イエス小池の『劇画蟹工船・覇王の船』
イエス小池さんの『劇画蟹工船・覇王の船』が送られてきました。実はこれ、たけくまメモでこの7月10日にイエスさんが安住紳一郎さんのラジオに出ることを告知したんですよね。その際、イエスさんには17年前、小林多喜二の『蟹工船』をマンガ化した作品があるんだけども、いくつか出版の話があったけど全部流れてしまっていて残念だ、ということを書いたんですよね。
http://takekuma.cocolog-nifty.com/blog/2008/07/post_d661.html
↑イエス小池さんがラジオに。
そうしたら、直後に宝島社のSさんからメールが来て、『覇王の船』に大変興味があるので、イエス小池さんの連絡先を教えてくれとあったので、教えたんですよね。そしたらアレヨアレヨと出版が決まって、わずか2ヶ月ちょいで文庫になってしまいました。

• **データ内容**:
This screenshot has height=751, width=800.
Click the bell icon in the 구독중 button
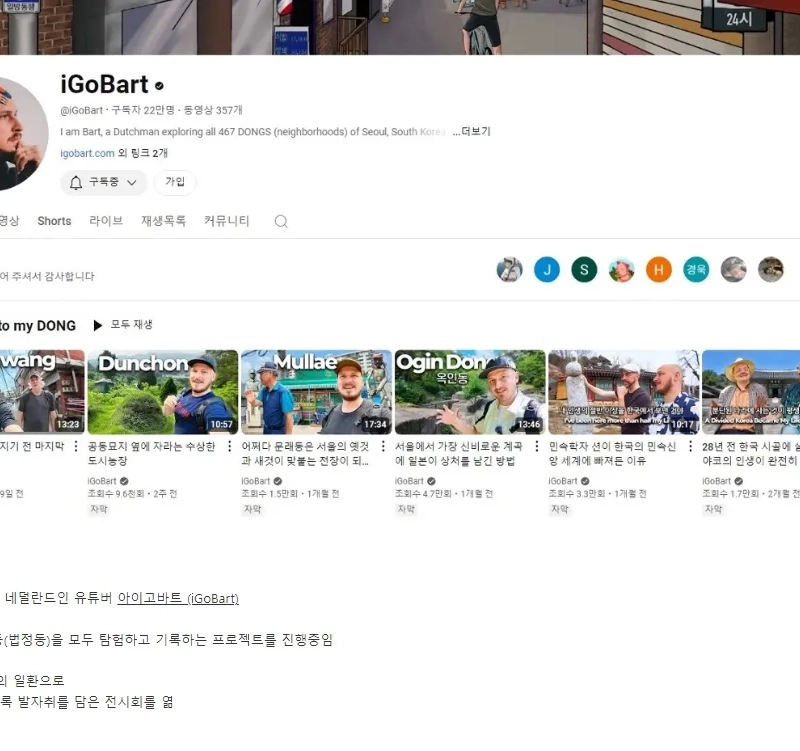pyautogui.click(x=76, y=183)
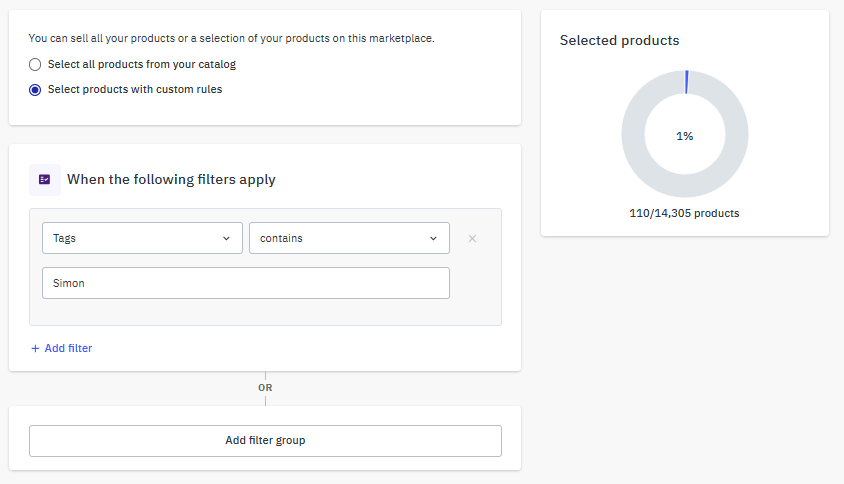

• **作成内容**:
『劇画蟹工船・覇王の船』が文庫化されるまでの経緯をつづった文章を、最後の一文のあとから書き継いでください。

• **出力結果**:
それでイエスさんのマンガ版は100ページと単行本にするには短いので、最後に「付録」として多喜二の蟹工船も全文掲載されている豪華版です! これは多喜二の文庫を買うよりお得かもしれませんよ。
俺もオビに「34年もアシスタントをした苦労人・イエス小池以上に『蟹工船』のマンガ執筆にふさわしい人材はいない」と推薦文を書いたんですが、こうして本になった『覇王の船』を改めて読むと、まことに天の配剤とでもいいますか、この原作にしてこのマンガ家ありという感動がひしひしと押し寄せてきます。
原作に忠実かというと、必ずしもそうではないんですが、多喜二の怒りとイエスの怒りが合体して怨念の球となり、パワーゲージがあっちまで振り切れてます。原作の「浅川」という現場監督が、マンガでは罰河原赤蔵(ばつがわら・あかぞう)という極悪キャラクターになっておりまして、赤鬼みたいなこいつが、作業員を虐待してゲハゲハと嗤うばかりか、隙あらば美少年のオカマを掘ろうとする変態でもあり、最後まで夢とも希望とも無縁仏であります。
この赤蔵に虐待される蟹工船の作業員の憎悪が、極寒のオホーツク海の流氷の下に渦巻く氷点下のマグマとなってコマの隙間からブリザードが吹き付けてくるような作品であります。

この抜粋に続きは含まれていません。